▸ **WHAT IS REQUIRED**: Please reproduce the records, omitting nothing and changing nothing.

▸ **RECORDS FOR THIS TASK**:
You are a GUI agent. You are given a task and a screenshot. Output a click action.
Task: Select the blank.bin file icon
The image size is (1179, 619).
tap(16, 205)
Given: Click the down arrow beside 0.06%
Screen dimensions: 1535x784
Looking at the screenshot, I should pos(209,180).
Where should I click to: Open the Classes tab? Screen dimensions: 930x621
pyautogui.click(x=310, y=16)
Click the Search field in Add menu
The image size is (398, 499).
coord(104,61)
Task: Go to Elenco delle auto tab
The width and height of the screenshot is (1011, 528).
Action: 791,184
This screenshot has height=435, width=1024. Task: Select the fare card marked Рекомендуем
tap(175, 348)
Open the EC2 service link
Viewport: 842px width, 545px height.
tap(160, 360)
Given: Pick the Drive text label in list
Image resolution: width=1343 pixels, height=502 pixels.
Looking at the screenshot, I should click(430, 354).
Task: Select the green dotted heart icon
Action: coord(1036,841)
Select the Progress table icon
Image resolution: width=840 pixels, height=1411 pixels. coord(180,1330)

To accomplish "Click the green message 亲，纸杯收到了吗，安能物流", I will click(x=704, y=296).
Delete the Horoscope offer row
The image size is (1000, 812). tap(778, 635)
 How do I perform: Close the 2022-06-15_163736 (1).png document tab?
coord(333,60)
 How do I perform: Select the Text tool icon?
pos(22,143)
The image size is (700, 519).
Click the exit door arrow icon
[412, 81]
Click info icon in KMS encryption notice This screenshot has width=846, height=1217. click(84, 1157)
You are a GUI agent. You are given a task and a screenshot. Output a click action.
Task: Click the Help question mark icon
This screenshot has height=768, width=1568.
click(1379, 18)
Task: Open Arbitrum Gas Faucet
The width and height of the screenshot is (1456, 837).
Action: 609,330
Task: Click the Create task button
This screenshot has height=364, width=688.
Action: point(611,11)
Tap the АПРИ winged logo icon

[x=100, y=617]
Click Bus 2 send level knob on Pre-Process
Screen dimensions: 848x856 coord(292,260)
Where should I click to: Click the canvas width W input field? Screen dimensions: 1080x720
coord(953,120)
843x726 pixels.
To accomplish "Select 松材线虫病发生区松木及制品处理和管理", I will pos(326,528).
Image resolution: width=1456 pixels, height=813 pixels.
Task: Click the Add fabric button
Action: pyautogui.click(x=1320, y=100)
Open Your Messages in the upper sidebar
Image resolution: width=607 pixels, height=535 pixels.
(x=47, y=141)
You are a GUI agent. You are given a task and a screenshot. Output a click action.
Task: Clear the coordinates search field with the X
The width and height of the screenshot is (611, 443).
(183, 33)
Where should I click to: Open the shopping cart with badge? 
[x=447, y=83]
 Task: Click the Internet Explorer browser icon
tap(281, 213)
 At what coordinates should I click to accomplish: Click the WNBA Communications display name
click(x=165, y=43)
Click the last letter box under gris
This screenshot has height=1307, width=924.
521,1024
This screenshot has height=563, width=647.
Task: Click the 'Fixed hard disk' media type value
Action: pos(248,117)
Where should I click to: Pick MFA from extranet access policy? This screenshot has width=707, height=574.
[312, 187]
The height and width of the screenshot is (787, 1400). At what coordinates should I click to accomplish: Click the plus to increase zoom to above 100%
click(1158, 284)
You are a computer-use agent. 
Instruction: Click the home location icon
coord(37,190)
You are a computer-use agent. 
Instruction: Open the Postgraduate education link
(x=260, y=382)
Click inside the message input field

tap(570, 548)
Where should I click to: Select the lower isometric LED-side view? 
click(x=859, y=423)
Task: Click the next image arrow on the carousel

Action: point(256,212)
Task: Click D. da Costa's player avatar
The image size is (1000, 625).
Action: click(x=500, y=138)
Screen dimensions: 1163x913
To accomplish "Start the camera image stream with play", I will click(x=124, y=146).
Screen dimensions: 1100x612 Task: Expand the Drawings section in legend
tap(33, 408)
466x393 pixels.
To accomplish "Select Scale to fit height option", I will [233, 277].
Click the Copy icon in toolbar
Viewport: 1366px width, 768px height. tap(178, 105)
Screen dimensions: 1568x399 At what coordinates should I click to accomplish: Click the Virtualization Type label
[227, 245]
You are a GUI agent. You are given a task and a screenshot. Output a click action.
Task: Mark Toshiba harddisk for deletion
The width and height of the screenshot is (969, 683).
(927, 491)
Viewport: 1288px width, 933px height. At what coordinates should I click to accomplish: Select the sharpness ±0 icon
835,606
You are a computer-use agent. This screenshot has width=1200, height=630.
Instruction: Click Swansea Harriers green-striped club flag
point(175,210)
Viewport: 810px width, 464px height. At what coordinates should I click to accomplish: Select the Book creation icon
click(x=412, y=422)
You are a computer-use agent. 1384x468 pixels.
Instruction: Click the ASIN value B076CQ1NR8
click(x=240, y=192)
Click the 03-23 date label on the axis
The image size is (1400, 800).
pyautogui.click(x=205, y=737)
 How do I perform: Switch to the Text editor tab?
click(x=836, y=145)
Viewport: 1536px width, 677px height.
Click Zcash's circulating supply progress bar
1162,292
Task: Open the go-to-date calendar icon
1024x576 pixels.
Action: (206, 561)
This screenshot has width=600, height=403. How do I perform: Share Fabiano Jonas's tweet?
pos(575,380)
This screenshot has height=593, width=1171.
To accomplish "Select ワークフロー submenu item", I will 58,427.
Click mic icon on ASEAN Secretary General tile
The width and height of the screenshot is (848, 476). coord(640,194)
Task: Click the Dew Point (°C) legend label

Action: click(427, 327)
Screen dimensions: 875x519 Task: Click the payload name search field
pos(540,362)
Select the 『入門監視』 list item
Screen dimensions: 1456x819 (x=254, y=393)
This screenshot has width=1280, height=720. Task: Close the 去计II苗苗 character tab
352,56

▸ **ANSWER TO THIS TASK**:
You are a GUI agent. You are given a task and a screenshot. Output a click action.
Task: Select the blank.bin file icon
The image size is (1179, 619).
tap(16, 205)
Given: Click the down arrow beside 0.06%
Screen dimensions: 1535x784
Looking at the screenshot, I should pos(209,180).
Where should I click to: Open the Classes tab? Screen dimensions: 930x621
pyautogui.click(x=310, y=16)
Click the Search field in Add menu
The image size is (398, 499).
coord(104,61)
Task: Go to Elenco delle auto tab
The width and height of the screenshot is (1011, 528).
Action: 791,184
This screenshot has height=435, width=1024. Task: Select the fare card marked Рекомендуем
tap(175, 348)
Open the EC2 service link
Viewport: 842px width, 545px height.
tap(160, 360)
Given: Pick the Drive text label in list
Image resolution: width=1343 pixels, height=502 pixels.
Looking at the screenshot, I should click(430, 354).
Task: Select the green dotted heart icon
Action: coord(1036,841)
Select the Progress table icon
Image resolution: width=840 pixels, height=1411 pixels. coord(180,1330)

To accomplish "Click the green message 亲，纸杯收到了吗，安能物流", I will click(x=704, y=296).
Delete the Horoscope offer row
The image size is (1000, 812). tap(778, 635)
 How do I perform: Close the 2022-06-15_163736 (1).png document tab?
coord(333,60)
 How do I perform: Select the Text tool icon?
pos(22,143)
The image size is (700, 519).
Click the exit door arrow icon
[412, 81]
Click info icon in KMS encryption notice This screenshot has width=846, height=1217. click(84, 1157)
You are a GUI agent. You are given a task and a screenshot. Output a click action.
Task: Click the Help question mark icon
This screenshot has height=768, width=1568.
click(1379, 18)
Task: Open Arbitrum Gas Faucet
The width and height of the screenshot is (1456, 837).
Action: 609,330
Task: Click the Create task button
This screenshot has height=364, width=688.
Action: point(611,11)
Tap the АПРИ winged logo icon

[x=100, y=617]
Click Bus 2 send level knob on Pre-Process
Screen dimensions: 848x856 coord(292,260)
Where should I click to: Click the canvas width W input field? Screen dimensions: 1080x720
coord(953,120)
843x726 pixels.
To accomplish "Select 松材线虫病发生区松木及制品处理和管理", I will pos(326,528).
Image resolution: width=1456 pixels, height=813 pixels.
Task: Click the Add fabric button
Action: pyautogui.click(x=1320, y=100)
Open Your Messages in the upper sidebar
Image resolution: width=607 pixels, height=535 pixels.
(x=47, y=141)
You are a GUI agent. You are given a task and a screenshot. Output a click action.
Task: Clear the coordinates search field with the X
The width and height of the screenshot is (611, 443).
(183, 33)
Where should I click to: Open the shopping cart with badge? 
[x=447, y=83]
 Task: Click the Internet Explorer browser icon
tap(281, 213)
 At what coordinates should I click to accomplish: Click the WNBA Communications display name
click(x=165, y=43)
Click the last letter box under gris
This screenshot has height=1307, width=924.
521,1024
This screenshot has height=563, width=647.
Task: Click the 'Fixed hard disk' media type value
Action: pos(248,117)
Where should I click to: Pick MFA from extranet access policy? This screenshot has width=707, height=574.
[312, 187]
The height and width of the screenshot is (787, 1400). At what coordinates should I click to accomplish: Click the plus to increase zoom to above 100%
click(1158, 284)
You are a computer-use agent. 
Instruction: Click the home location icon
coord(37,190)
You are a computer-use agent. 
Instruction: Open the Postgraduate education link
(x=260, y=382)
Click inside the message input field

tap(570, 548)
Where should I click to: Select the lower isometric LED-side view? 
click(x=859, y=423)
Task: Click the next image arrow on the carousel

Action: point(256,212)
Task: Click D. da Costa's player avatar
The image size is (1000, 625).
Action: click(x=500, y=138)
Screen dimensions: 1163x913
To accomplish "Start the camera image stream with play", I will click(x=124, y=146).
Screen dimensions: 1100x612 Task: Expand the Drawings section in legend
tap(33, 408)
466x393 pixels.
To accomplish "Select Scale to fit height option", I will [233, 277].
Click the Copy icon in toolbar
Viewport: 1366px width, 768px height. tap(178, 105)
Screen dimensions: 1568x399 At what coordinates should I click to accomplish: Click the Virtualization Type label
[227, 245]
You are a GUI agent. You are given a task and a screenshot. Output a click action.
Task: Mark Toshiba harddisk for deletion
The width and height of the screenshot is (969, 683).
(927, 491)
Viewport: 1288px width, 933px height. At what coordinates should I click to accomplish: Select the sharpness ±0 icon
835,606
You are a computer-use agent. This screenshot has width=1200, height=630.
Instruction: Click Swansea Harriers green-striped club flag
point(175,210)
Viewport: 810px width, 464px height. At what coordinates should I click to accomplish: Select the Book creation icon
click(x=412, y=422)
You are a computer-use agent. 1384x468 pixels.
Instruction: Click the ASIN value B076CQ1NR8
click(x=240, y=192)
Click the 03-23 date label on the axis
The image size is (1400, 800).
pyautogui.click(x=205, y=737)
 How do I perform: Switch to the Text editor tab?
click(x=836, y=145)
Viewport: 1536px width, 677px height.
Click Zcash's circulating supply progress bar
1162,292
Task: Open the go-to-date calendar icon
1024x576 pixels.
Action: (206, 561)
This screenshot has width=600, height=403. How do I perform: Share Fabiano Jonas's tweet?
pos(575,380)
This screenshot has height=593, width=1171.
To accomplish "Select ワークフロー submenu item", I will 58,427.
Click mic icon on ASEAN Secretary General tile
The width and height of the screenshot is (848, 476). coord(640,194)
Task: Click the Dew Point (°C) legend label

Action: click(427, 327)
Screen dimensions: 875x519 Task: Click the payload name search field
pos(540,362)
Select the 『入門監視』 list item
Screen dimensions: 1456x819 (x=254, y=393)
This screenshot has width=1280, height=720. Task: Close the 去计II苗苗 character tab
352,56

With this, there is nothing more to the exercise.